#### Task directions
Using the text about the Mosquito Supper Club cookbook, name the person whose photos appear in the book.

#### Document excerpt
=== Section Start ===

Yesterday, I received the absotively beautiful Mosquito Supper Club cookbook by Melissa M. Martin , sent to me by my beautiful cousin Linda. For some time, I tried to make it to their restaurant in New Orleans, but damn those blasted obstacles. Then Covid hit, and well, who knows anything anymore? But Linda, who is from Tennessee, used to live in Louisiana and now resides in California, is all about cooking, especially these days when cooking from home is safer than dining out. She’s a damn fine cook too, by the way. And not only has she been cooking up a storm many of the book’s recipes, but she loved it and wanted to support Mosquito Supper Club so much that she ordered extra copies for her two adult children and lucky lucky me. Yay! It is chocked full of delicious, Louisiana-focused recipes, dreamy photos by Denny Culbert and treasured anecdotes, ingredient info and instructions. My grandmother, a Louisiana native who grew up working on her family farm, enjoying her family’s homemade meals and then cooked for her and her family for many years and then some, was also excited about the book’s recipes, many sounding very familiar. “Oh, Mama used to make that. Oh, I used to live near Bayou Lafourche. Oh, Daddy used to love to make that.” Nana no longer cooks but has instead passed the torch to her granddaughter. So it is now up to me to test out some of these recipes and conjure up Nana’s precious memories. If only Linda, her family and I lived closer and could mix up a table full of Louisiana goodies together. One day, perhaps.

=== Section End ===

#### Records supplied
=== Section Start ===

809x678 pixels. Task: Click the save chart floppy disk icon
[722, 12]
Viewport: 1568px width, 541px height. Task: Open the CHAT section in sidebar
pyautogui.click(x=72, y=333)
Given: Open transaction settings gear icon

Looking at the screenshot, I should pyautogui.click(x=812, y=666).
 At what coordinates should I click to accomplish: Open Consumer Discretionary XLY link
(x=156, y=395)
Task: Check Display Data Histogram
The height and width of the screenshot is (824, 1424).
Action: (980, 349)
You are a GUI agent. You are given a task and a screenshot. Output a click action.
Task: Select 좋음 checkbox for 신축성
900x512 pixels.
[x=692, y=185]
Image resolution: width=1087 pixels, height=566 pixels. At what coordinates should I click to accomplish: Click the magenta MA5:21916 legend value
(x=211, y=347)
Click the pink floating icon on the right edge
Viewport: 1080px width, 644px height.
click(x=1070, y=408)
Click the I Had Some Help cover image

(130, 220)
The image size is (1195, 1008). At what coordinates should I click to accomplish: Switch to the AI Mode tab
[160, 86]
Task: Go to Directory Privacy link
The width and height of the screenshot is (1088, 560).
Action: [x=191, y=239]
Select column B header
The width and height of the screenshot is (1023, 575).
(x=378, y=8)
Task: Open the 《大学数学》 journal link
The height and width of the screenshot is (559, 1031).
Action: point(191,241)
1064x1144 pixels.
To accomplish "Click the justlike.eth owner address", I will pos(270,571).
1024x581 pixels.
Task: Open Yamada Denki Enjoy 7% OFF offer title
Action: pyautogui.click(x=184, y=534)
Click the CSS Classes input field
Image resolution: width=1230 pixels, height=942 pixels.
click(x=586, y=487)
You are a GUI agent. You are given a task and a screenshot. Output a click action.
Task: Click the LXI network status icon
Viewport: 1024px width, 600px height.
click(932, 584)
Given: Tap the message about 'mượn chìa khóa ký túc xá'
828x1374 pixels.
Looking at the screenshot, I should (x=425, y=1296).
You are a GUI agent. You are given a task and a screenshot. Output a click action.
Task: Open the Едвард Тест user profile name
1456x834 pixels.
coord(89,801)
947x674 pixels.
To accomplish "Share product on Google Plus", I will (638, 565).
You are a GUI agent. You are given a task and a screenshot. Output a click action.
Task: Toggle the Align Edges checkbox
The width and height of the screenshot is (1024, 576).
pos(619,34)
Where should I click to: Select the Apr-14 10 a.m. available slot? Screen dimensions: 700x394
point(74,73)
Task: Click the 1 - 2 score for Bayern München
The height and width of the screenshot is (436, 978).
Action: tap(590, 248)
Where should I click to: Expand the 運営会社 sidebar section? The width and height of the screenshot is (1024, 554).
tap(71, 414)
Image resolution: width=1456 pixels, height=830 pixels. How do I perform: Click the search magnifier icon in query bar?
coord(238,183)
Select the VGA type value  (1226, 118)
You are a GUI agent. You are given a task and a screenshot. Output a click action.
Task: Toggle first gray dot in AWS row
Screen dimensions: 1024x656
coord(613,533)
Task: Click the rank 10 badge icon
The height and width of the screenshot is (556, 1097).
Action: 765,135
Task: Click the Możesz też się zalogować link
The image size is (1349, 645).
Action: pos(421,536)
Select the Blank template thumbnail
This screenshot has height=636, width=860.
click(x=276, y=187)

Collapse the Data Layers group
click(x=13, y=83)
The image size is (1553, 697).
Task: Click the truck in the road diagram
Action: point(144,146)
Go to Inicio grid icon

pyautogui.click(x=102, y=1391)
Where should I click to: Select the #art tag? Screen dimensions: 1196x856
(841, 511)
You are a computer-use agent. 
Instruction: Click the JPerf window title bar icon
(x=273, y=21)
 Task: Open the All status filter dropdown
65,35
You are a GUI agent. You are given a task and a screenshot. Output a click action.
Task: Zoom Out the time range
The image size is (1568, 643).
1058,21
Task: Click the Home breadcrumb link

=== Section End ===

#### Completed exercise
Denny Culbert